***** PROVIDED MATERIAL

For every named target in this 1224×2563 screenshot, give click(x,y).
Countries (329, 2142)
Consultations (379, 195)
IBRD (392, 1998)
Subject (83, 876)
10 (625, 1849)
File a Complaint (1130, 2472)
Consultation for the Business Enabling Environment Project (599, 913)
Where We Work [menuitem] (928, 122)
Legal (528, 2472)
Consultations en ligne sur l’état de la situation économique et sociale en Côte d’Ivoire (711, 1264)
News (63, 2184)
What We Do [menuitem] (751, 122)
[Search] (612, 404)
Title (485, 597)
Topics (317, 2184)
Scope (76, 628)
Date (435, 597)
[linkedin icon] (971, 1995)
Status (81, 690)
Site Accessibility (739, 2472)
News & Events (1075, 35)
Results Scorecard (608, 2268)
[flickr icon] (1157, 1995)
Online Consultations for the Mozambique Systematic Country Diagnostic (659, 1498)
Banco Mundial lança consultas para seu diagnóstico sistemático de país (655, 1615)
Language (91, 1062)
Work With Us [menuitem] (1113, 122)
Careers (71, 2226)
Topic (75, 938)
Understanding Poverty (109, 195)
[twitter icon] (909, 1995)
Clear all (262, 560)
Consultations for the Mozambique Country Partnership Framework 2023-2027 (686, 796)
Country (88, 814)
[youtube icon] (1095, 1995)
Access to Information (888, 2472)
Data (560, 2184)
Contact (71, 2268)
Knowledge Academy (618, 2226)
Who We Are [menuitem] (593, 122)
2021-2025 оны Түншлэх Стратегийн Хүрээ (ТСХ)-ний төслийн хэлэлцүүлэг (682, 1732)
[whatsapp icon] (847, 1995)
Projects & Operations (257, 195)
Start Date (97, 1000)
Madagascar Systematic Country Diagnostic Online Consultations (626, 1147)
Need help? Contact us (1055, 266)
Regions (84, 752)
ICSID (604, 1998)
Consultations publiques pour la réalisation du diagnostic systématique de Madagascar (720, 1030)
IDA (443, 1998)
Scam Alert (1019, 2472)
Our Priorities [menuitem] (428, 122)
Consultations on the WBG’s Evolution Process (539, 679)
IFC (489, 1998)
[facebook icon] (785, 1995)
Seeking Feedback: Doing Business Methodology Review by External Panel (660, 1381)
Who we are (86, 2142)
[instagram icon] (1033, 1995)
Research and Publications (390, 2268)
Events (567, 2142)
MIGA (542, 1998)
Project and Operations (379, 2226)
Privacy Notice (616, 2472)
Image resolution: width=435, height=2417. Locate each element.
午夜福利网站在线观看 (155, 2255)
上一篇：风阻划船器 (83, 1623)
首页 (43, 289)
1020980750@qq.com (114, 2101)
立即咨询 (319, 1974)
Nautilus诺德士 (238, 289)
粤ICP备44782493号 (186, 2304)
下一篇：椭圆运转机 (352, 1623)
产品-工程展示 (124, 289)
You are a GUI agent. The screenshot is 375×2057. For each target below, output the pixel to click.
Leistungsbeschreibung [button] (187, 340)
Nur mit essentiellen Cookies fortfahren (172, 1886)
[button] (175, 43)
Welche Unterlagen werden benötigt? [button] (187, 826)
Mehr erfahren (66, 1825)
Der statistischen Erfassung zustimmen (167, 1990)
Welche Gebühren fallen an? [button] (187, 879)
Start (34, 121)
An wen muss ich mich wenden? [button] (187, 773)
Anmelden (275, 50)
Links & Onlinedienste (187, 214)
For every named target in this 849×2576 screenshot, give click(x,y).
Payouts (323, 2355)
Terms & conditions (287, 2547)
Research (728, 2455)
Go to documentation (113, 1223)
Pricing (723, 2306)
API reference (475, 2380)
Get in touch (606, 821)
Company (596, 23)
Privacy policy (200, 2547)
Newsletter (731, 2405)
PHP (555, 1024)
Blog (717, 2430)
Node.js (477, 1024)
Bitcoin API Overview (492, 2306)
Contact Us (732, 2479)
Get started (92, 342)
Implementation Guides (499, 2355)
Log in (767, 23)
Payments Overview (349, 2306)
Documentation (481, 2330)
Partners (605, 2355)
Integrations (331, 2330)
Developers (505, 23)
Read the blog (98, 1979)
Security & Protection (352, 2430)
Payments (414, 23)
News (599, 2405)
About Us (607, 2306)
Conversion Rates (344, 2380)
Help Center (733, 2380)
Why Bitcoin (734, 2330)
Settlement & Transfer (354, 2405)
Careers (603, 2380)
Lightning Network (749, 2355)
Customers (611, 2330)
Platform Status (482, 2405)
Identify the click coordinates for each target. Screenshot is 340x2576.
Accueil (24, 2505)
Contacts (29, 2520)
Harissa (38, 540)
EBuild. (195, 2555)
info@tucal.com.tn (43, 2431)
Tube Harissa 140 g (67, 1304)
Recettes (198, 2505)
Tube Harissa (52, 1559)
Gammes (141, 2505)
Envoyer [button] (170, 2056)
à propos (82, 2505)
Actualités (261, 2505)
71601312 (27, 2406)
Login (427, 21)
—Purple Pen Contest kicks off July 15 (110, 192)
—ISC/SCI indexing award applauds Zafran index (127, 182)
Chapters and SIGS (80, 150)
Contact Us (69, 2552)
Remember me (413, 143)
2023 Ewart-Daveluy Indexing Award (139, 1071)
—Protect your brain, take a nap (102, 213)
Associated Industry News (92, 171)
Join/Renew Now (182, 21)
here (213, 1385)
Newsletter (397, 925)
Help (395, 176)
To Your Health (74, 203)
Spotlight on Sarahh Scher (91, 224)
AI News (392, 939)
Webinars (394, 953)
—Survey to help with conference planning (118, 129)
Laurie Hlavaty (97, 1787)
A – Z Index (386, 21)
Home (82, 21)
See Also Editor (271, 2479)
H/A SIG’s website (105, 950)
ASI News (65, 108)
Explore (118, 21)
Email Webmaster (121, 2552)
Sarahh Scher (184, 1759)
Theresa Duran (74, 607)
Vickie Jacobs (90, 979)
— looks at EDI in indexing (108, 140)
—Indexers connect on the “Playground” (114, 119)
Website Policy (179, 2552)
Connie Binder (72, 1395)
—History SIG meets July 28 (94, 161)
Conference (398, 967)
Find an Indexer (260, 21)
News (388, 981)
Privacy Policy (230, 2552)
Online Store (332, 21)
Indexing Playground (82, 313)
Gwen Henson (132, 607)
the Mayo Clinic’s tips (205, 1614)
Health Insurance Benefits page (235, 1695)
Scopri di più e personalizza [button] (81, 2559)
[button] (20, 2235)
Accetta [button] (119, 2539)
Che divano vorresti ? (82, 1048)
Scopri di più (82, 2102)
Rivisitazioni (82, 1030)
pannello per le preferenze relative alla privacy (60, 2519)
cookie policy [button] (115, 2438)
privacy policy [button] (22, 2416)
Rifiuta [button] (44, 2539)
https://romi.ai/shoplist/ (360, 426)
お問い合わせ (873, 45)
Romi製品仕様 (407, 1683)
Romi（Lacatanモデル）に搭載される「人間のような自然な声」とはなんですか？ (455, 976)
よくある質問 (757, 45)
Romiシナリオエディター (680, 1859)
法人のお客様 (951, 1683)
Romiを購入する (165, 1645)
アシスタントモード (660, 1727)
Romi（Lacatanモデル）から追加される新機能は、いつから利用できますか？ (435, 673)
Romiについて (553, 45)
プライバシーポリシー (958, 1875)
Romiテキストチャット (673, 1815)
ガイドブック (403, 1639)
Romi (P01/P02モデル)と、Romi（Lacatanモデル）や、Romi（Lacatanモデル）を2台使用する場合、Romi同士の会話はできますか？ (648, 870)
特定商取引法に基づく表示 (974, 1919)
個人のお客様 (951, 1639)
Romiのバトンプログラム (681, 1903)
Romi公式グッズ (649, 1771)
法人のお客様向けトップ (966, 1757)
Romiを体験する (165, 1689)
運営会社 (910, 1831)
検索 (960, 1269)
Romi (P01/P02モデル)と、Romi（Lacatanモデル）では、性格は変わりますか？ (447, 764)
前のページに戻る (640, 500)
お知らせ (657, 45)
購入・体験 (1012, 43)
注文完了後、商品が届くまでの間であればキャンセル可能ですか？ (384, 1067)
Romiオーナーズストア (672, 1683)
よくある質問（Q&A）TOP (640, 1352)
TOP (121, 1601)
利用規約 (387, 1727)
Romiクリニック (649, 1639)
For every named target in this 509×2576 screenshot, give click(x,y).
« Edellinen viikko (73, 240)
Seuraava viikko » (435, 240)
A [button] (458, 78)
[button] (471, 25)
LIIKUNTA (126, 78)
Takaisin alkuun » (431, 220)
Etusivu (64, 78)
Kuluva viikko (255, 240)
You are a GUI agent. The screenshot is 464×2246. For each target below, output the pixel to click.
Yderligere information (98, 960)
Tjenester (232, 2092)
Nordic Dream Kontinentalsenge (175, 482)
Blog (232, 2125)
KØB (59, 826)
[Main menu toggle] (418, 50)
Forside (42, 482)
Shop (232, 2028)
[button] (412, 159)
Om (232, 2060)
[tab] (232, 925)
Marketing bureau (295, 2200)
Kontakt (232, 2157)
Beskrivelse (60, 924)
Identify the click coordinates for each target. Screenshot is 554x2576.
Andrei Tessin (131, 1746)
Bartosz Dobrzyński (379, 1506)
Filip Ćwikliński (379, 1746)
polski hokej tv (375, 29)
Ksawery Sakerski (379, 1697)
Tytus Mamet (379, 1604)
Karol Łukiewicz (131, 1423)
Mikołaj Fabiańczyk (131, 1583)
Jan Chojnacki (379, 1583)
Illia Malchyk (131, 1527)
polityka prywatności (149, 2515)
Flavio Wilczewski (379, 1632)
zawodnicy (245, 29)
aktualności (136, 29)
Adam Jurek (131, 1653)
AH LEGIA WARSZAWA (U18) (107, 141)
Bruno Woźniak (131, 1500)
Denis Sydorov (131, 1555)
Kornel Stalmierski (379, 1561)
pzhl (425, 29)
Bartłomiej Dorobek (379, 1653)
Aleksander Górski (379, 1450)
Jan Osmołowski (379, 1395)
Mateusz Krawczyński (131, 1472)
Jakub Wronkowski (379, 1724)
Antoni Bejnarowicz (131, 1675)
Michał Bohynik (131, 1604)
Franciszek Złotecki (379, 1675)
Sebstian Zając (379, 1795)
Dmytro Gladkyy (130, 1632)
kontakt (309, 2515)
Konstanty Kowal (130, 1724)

**********

__TASK BRIEF__
Can you rescale the items above, starting at the item containing "here (213, 1385)" and ending at the item containing "Explore (118, 21)", by repeating each one with its request and multiplying both coordinates in its answer by 0.55, rounded to whole numbers with halves going up?

__EXERCISE SOLUTION__
here (117, 762)
Newsletter (218, 509)
Help (217, 97)
To Your Health (41, 112)
Spotlight on Sarahh Scher (50, 123)
AI News (216, 516)
Webinars (217, 524)
—Survey to help with conference planning (65, 71)
Laurie Hlavaty (53, 983)
A – Z Index (212, 12)
Home (45, 12)
See Also Editor (149, 1363)
H/A SIG’s website (58, 523)
ASI News (36, 59)
Explore (65, 12)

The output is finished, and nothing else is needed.